→ Information given

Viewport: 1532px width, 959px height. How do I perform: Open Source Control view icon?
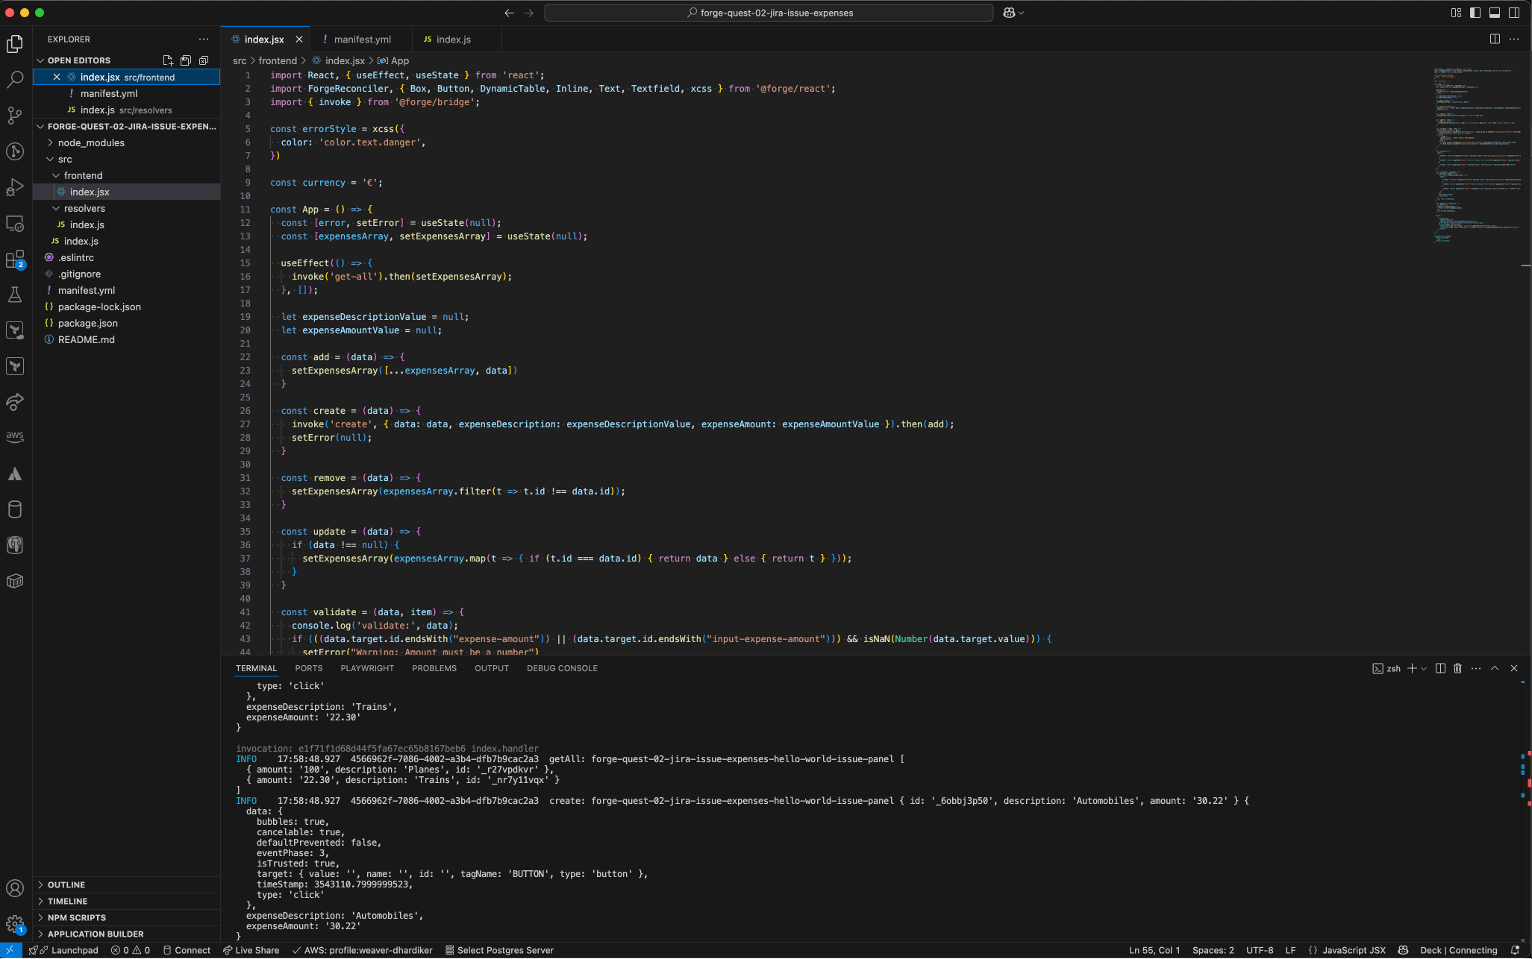(15, 116)
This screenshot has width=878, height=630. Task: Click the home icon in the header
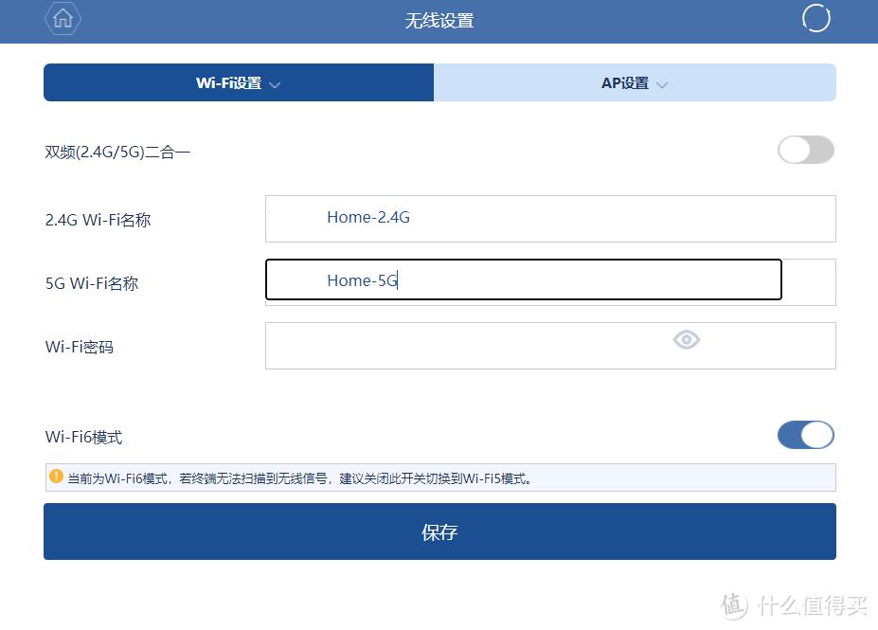click(x=62, y=19)
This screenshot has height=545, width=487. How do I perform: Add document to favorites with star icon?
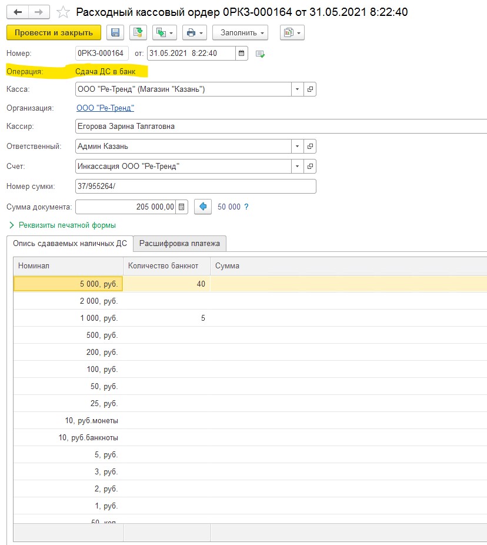point(61,12)
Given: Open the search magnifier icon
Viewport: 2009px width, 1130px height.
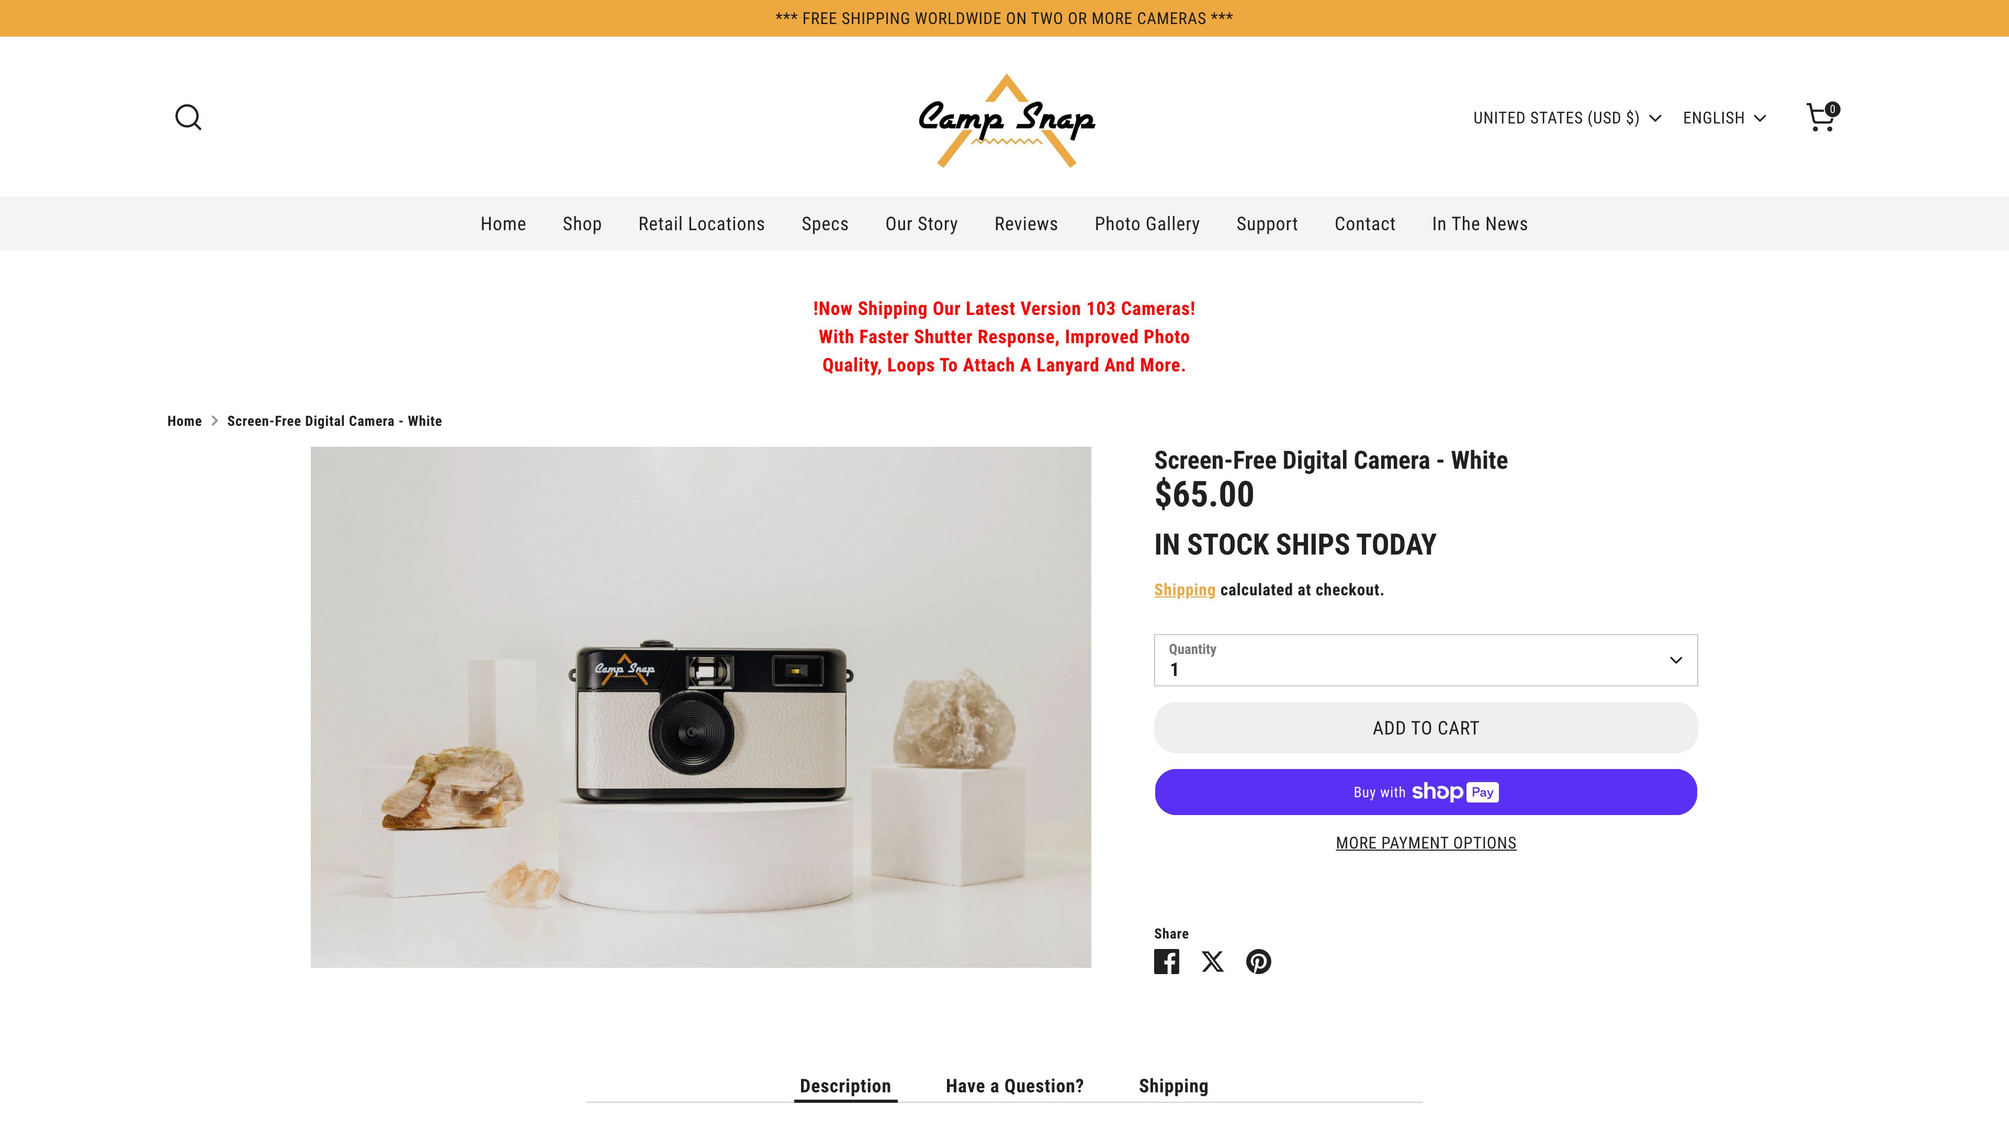Looking at the screenshot, I should tap(188, 118).
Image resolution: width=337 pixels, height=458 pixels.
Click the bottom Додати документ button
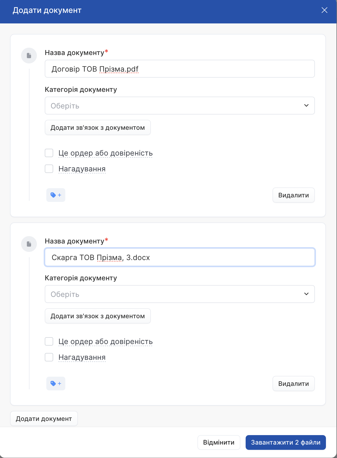44,419
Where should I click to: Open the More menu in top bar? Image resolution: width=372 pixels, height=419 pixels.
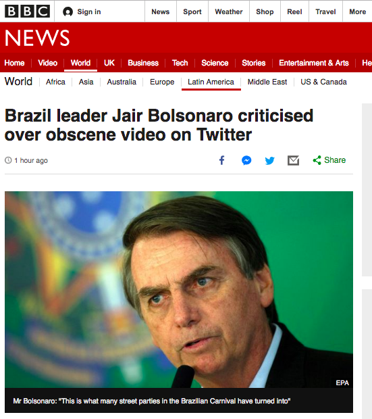pyautogui.click(x=358, y=11)
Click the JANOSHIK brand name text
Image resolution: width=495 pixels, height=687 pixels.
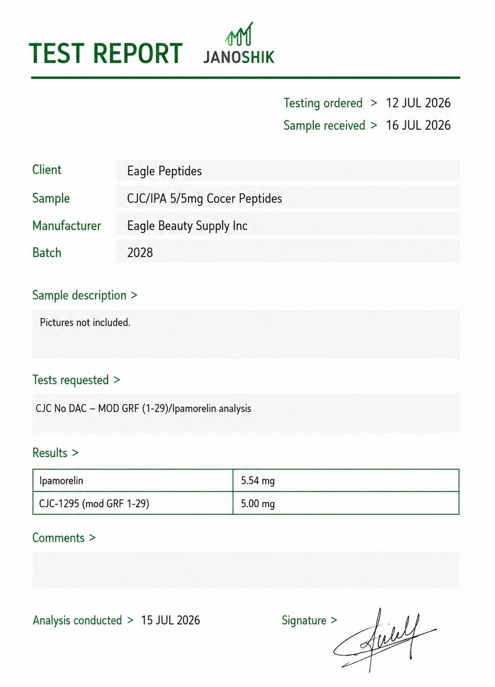point(239,57)
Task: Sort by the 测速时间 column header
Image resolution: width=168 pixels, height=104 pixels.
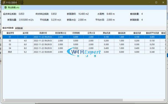Action: (x=43, y=33)
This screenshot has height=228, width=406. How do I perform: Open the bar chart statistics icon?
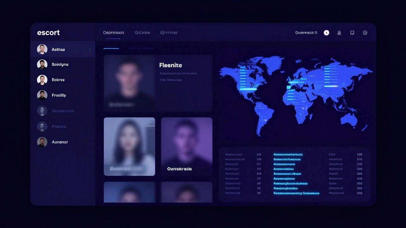(339, 33)
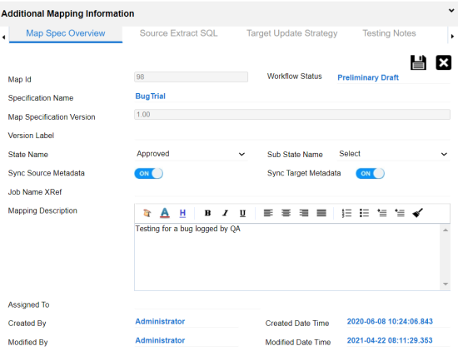Open the Testing Notes tab
This screenshot has height=356, width=458.
[389, 33]
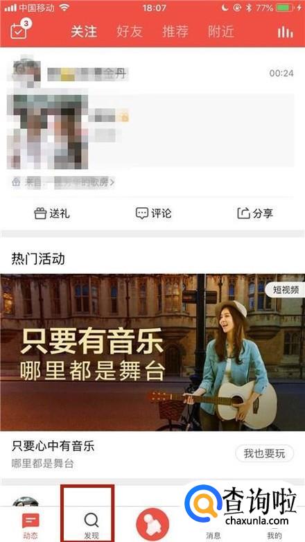Tap the 分享 share icon

coord(244,213)
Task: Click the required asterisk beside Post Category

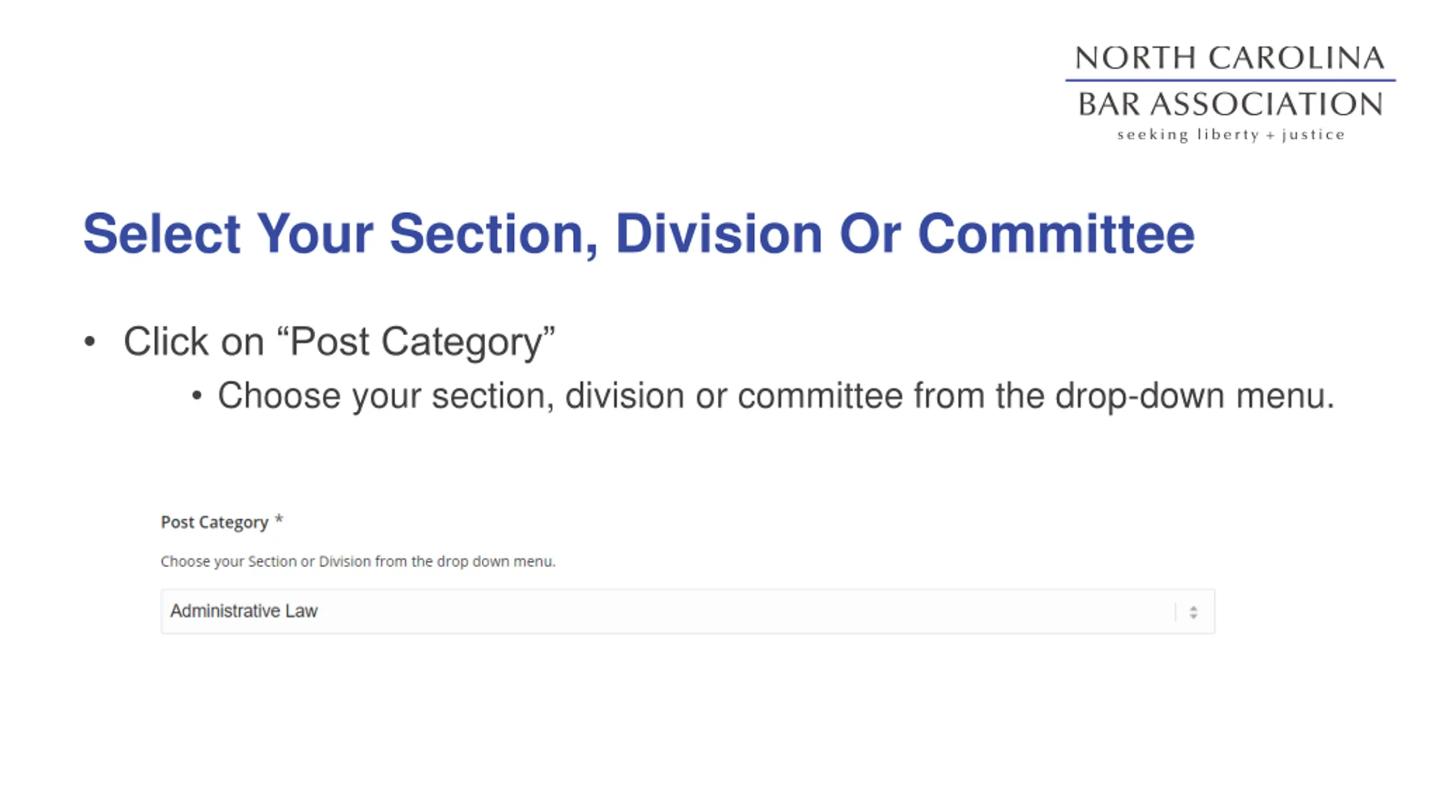Action: [279, 519]
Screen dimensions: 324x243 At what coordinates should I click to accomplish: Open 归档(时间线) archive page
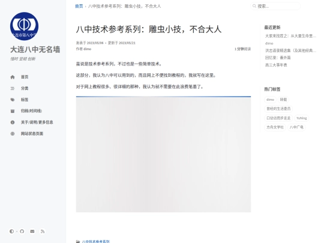[31, 111]
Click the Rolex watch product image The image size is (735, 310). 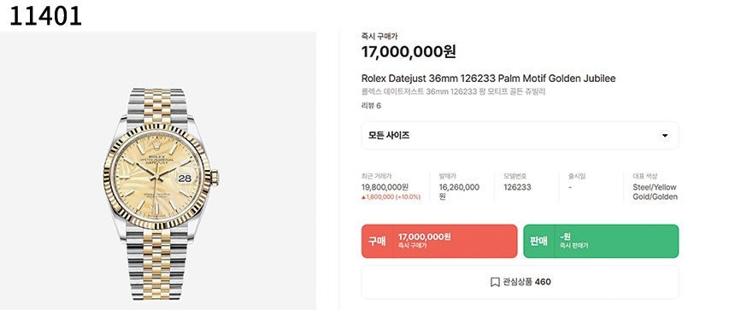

→ Your task
Please gather every line of the data above that holds the word "resolution" and copy those lines out.

→ Completed task
Image resolution: width=337 pixels, height=458 pixels.
Where should I click to: Open the More menu in top bar? Image resolution: width=372 pixels, height=419 pixels.
Image resolution: width=495 pixels, height=687 pixels.
Image resolution: width=168 pixels, height=104 pixels.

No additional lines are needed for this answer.